Cultural competence is “a process for addressing disparities, based on race, ethnicity, and culture” (Isaacs et al., 2005, p. 5). Nurses must be culturally competent to provide effective and therapeutic care for patients.  It is part of a holistic treatment process. 
How does culture shape an individual’s view of mental health?
Every culture has a different way of looking at mental health and its own way of explaining mental illness which is based on a set of beliefs and practices. Due to shame and stigma associated with mental health illness and individual’s cultural beliefs, what culture has taught them on what to approach and what to avoid, a person may tend not to discuss their mental health challenges and ask for help (Gopalakrishnan, 2018). Furthermore, due to cultural influences on mental health, it may affect the way a person may describe their symptoms because of fear of being mistreated and discriminated.
Discuss why culture competence is important to nursing?
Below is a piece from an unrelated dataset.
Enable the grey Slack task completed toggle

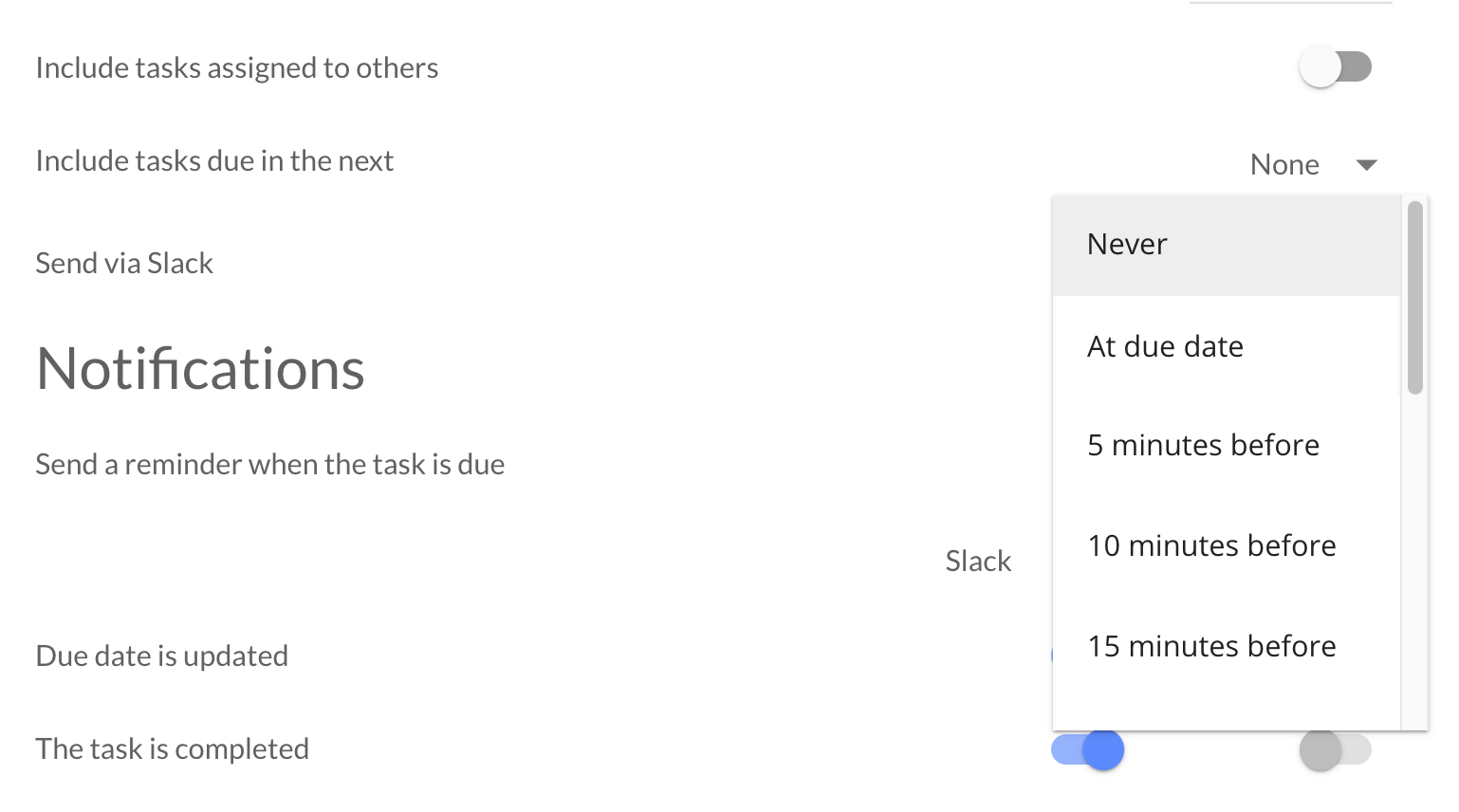1335,749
 Cultural competence is the mainstream of a great nurse- patient relationship. It helps the growth and development of nurses while also incorporating relevant societal values. Cultural competence is important in nursing care because it gives nurses the ability to provide the best health care to patients while demonstrating cultural awareness for their beliefs, race, and values. Cultural competence in nursing is necessary because it leads to significant satisfaction of care on the side of the patient and the key point is help nurses to have broader knowledge base of different cultures, communicate, and interact with their patient effectively.
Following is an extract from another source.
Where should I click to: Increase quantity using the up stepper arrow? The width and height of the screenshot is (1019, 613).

What steps can a nurse take to be culturally competent?
Cultural competence is the capacity to recognize, respect and respond with appropriate words and actions to the needs and concerns of individuals from different ethnicities, social classes, genders, ages, or religions. The steps that nurses can take to be culturally competence includes cultural knowledge, cultural awareness, avoid making assumptions, build trust and rapport, educate patients about medical practices, and practice active listening (Sperry, 2012). Overcoming language barriers would also be beneficial for nurses to effectively communicate with patient by checking with facility for translator availability and using pictures and hand gesture to communicate when needed.